I’m working on an outer space simulation and just implemented a skybox starfield background. Unfortunately, because of the size needed for the box, the stars are fuzzy and distorted.

What’s the best way to implement something like this? Should I use a smaller box and move it with the camera?

The skybox should always move with the camera. If most of your skybox is black, you may be able to use a number of high-res billboards for better effect…

Yes, use a “small” skybox and keep it centered on the “camera” position. You can probably do a depth testing trick to make it look like the skybox is truly “huge” (even though it may not necessarily be so), but still be able to see the detail on the skybox faces.

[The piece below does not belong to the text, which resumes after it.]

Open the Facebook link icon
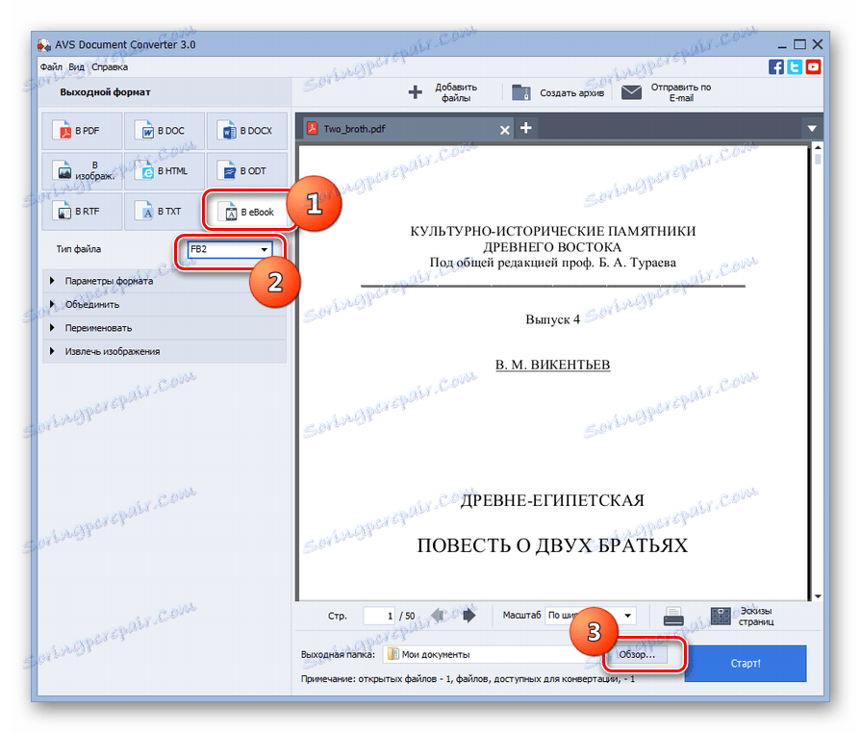This screenshot has height=733, width=861. 776,67
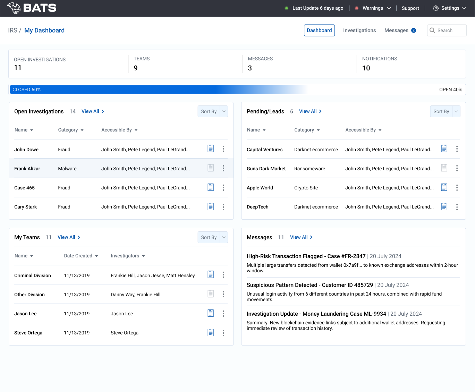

I think the best way for a game that’s situated in outerspace is to not include any stars in your skybox,but instead render them by yourself using for example GL_POINTS.That has two advantages : First your stars won’t get stretched and second is that you can move them around like you want to give the player a feeling of motion.

actually, I worked on a similar problem for my engine (also outer space simulation), and there’s a simple workaround:

To render the skybox:
// assuming modelview matrix as current
glPushMatrix();
float m[4][4];
glGetFloatv(GL_MODELVIEW_MATRIX, m[0]);
m[3][0] = 0; m[3][1] = 0; m[3][2] = 0;
glLoadMatrixf(m[0]);
glDisable(GL_DEPTH_TEST);
glDepthMask(0);
—> Render Sky Box
glDepthMask(1);
glEnable(GL_DEPTH_TEST);
glPopMatrix();

NOTE: Skybox must be the first thing rendered in your engine! And just use a simple box with extensions (-1,-1,-1)-(1,1,1)

Optimization: Don’t use a box but use a coarse sphere - simply looks a lot better

MFG OmegaSquad

Thanks for all of the replies. I wonder if I could combine a couple of approaches suggested here: plot points with GL_POINTS, but in a spherical pattern around the camera instead of a box?

Sounds like there are a lot of options. Thanks again.

Use a shpere instead, much more good looking me thinks…

I’m still quite new at this, so forgive me if this isn’t the best option. Why not have a single texture of your star field and create a background image in orthographic perspective before drawing the rest of the scene. Then you could could just pan the texture acrossed the poly as rotation changes. I mean, if your stars are just dots, then you’ll never be able move close enough to them to change the relative distance between the stars and you, or other stars. This way you only use a sigle poly and you wont get any distortion of your texture.

[This message has been edited by poo (edited 10-09-2003).]

I did some googling on the topic and the overwhelming majority favor using a box. Simple, low poly count, and most of the games get great results with it.

My biggest problem was that I was not moving the box with the camera. I’ll fix that tonight.

I tried what OmegaSquad advised. Found similar advice on the Web, along with skymap textures for starfields.

The map appears and moves with the camera and doesn’t rotate (good), but still the textures look huge, faded, and pixelated. Even with small skyboxes (10x10x10).

Any ideas?

Figured it out! A couple of problems:

First of all, I was not disabling lighting when drawing the skybox. Doing that fixed the problem of the dark, faded textures.

Second of all, my FOV was not 90 when drawing the skybox. Setting it to 90 put the textures in their proper perspective and they didn’t look pixelated anymore. I just push/pop the projection matrix to get back to my normal scene FOV.